Alongside these roles, I took on the Module Lead for Primary Medical Care (PMC) for year 3 medical students at the University of Southampton. Educating and promoting general practice was my dream role! I had the honour to help shape and deliver the new practice management curriculum (PMC). We introduced the use of virtual patients to deliver a core curriculum, altered the time scales so that students spend longer on general practice and introduced a PMC module prize for students in an effort to promote GP in its entirety. I have developed a wealth of knowledge on theoretical and practical aspects of educational practice and continue to expand this further. I have also developed an understanding on procedures of appeals and fitness to practice investigations. I now lead on the PMC BM4 (graduate programme) year 2 and the Faculty Development of GP teachers.

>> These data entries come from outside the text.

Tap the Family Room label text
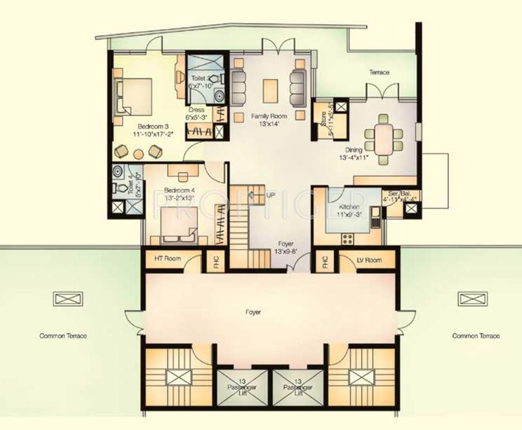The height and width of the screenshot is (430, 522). point(268,116)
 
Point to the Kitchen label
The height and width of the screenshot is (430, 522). point(349,207)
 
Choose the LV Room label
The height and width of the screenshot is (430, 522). point(368,260)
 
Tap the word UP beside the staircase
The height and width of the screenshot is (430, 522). point(271,195)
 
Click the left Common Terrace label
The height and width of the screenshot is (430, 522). point(63,336)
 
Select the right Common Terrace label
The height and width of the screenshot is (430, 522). point(476,336)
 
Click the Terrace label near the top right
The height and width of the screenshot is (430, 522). point(379,72)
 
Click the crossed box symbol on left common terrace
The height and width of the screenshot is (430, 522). point(68,298)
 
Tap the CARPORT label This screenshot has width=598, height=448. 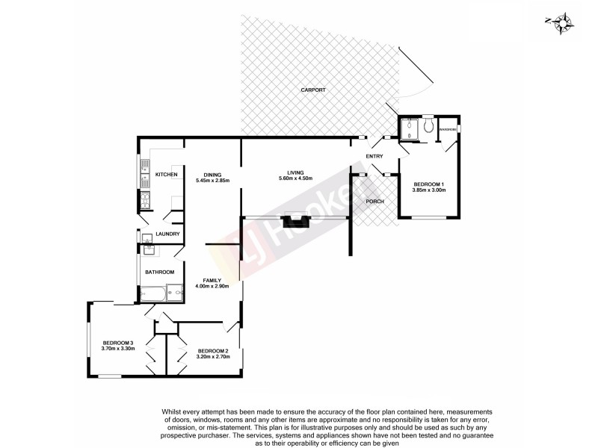(x=313, y=90)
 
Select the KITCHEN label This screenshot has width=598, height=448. (x=166, y=175)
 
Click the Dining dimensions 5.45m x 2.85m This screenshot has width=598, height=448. (x=212, y=181)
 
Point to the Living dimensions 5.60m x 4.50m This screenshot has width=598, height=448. (x=295, y=178)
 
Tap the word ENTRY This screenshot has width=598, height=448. (x=374, y=156)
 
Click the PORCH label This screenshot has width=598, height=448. (x=374, y=202)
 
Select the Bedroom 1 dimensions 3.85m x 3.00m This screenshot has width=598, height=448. (x=428, y=190)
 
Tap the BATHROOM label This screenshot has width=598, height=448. (x=159, y=272)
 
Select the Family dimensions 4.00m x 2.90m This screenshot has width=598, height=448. (x=212, y=286)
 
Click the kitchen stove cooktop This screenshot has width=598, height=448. (x=144, y=199)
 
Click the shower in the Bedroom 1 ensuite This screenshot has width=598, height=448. (x=408, y=129)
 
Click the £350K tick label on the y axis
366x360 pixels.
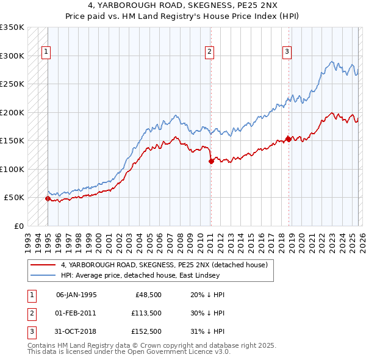pos(12,27)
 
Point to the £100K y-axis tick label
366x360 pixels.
pos(12,169)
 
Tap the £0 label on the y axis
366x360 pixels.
pos(18,226)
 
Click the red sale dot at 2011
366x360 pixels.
pos(211,162)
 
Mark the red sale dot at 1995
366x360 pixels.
pos(48,198)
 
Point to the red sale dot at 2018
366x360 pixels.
pos(289,139)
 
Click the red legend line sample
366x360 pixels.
pos(43,265)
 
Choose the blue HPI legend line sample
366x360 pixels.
pos(43,276)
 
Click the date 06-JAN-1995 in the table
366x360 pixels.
pos(76,295)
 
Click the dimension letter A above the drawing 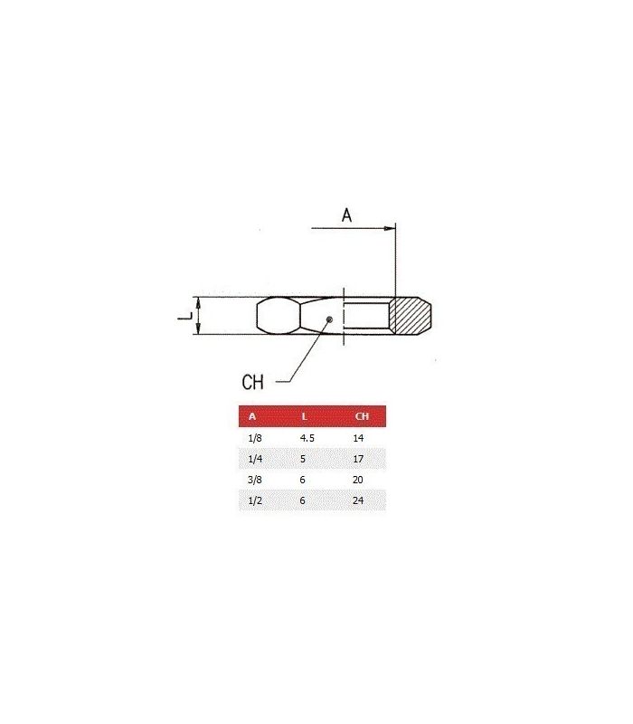346,215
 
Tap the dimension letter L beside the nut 185,316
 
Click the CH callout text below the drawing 252,382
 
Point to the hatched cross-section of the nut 411,316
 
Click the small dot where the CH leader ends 329,319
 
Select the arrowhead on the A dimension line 390,228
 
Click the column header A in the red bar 252,416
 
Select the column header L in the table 304,416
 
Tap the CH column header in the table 362,416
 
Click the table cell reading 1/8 255,438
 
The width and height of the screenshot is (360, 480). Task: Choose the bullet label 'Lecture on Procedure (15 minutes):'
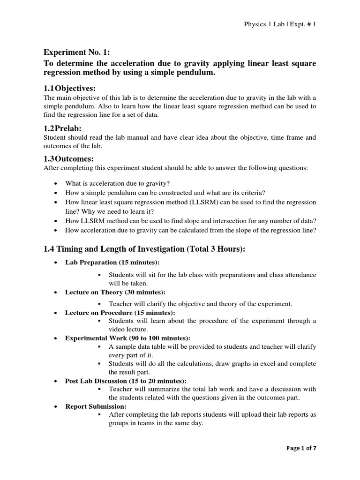120,313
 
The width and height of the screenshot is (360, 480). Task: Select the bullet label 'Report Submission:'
96,406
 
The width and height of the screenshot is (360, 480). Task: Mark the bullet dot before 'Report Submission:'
57,406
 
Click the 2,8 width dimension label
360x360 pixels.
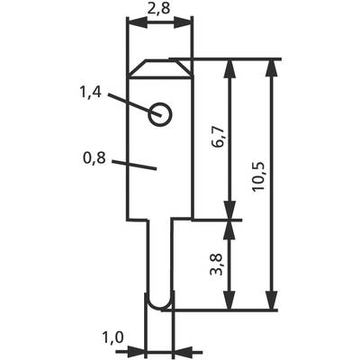158,9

Last year I was nominated and recognised for my achievements to the community with the FRCGP. I have joined a modern innovative partnership as a flexi-portfolio partner on an unbelievable single session to maximise my life-work balance. Yes, definitely life-work balance, because my life is important to bring energy to work.
My many diverse roles have enabled me to maximise my time management, organisation and communication skills. I conscientiously thrive to deliver excellence whether that be on an individual patient level, with medical students or on an organisational level with the CCG and I look forward to my next challenge with great enthusiasm and hope to continue to inspire others on the rich and varied landscape that is General Practice.